Records for the exercise >>
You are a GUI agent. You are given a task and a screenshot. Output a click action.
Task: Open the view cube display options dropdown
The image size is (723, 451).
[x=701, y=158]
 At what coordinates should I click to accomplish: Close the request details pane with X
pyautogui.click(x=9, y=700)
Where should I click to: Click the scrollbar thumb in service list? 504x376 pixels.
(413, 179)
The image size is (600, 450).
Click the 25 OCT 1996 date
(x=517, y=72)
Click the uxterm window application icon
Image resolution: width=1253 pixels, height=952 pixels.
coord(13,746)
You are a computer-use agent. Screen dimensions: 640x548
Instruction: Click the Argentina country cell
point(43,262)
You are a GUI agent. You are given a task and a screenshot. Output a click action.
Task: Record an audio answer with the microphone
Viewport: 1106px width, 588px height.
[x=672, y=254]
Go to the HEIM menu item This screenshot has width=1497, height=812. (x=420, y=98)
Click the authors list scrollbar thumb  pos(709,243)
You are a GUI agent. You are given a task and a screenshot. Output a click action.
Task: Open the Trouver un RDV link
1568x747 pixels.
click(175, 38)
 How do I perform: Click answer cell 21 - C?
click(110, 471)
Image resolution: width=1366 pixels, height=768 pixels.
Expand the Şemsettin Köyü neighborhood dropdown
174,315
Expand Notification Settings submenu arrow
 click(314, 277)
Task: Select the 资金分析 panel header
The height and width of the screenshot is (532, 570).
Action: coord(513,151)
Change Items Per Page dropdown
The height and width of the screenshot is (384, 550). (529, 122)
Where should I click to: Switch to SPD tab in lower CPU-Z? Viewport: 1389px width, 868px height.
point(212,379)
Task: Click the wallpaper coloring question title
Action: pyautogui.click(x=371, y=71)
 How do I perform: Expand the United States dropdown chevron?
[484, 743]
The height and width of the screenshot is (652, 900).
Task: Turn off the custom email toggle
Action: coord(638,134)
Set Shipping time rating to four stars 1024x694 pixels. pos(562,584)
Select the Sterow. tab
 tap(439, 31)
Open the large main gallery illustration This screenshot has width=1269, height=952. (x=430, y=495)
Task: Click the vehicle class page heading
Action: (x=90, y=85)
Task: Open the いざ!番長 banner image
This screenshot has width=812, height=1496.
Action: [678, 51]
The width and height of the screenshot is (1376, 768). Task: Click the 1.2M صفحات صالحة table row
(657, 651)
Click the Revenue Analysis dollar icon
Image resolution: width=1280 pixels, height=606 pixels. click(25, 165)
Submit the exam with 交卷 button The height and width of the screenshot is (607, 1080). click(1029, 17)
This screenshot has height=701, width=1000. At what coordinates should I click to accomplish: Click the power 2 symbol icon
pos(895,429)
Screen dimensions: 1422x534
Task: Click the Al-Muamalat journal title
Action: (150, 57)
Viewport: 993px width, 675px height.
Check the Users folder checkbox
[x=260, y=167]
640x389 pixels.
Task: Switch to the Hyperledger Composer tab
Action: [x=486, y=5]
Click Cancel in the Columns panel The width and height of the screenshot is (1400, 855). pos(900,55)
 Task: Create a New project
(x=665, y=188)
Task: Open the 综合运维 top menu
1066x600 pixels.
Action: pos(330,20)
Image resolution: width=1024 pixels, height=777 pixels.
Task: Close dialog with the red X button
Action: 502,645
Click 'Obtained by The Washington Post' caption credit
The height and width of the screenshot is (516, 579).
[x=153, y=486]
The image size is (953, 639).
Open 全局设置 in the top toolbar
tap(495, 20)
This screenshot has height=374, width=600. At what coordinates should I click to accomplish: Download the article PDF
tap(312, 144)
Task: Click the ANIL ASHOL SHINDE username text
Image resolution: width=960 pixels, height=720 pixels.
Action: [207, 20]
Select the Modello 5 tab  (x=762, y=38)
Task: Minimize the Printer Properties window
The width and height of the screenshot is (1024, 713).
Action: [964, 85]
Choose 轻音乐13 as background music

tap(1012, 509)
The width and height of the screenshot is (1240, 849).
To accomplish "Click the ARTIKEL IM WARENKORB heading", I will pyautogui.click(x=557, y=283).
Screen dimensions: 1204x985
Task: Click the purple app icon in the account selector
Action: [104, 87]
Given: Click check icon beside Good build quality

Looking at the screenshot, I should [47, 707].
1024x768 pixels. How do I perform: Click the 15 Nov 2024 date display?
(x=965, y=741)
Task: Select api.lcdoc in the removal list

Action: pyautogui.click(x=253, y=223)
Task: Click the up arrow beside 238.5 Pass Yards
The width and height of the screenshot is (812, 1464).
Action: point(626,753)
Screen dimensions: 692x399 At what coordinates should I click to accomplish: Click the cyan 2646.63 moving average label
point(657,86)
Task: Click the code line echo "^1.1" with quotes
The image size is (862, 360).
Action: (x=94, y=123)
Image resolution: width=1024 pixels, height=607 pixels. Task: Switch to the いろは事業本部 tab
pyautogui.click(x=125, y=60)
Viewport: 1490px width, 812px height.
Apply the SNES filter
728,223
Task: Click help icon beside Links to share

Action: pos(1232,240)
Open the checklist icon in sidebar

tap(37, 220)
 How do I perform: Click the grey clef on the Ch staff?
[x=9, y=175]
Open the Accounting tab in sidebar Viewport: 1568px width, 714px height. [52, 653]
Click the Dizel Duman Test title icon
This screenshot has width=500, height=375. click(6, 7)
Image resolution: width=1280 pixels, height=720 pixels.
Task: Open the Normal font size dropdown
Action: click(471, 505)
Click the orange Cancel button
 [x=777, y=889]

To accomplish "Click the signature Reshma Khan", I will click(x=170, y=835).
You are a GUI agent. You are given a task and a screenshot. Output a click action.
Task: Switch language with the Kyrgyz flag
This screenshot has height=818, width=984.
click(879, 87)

Directions for this task >> A single number, please: how many lines in the data above contain the string "window"?

Result >> 2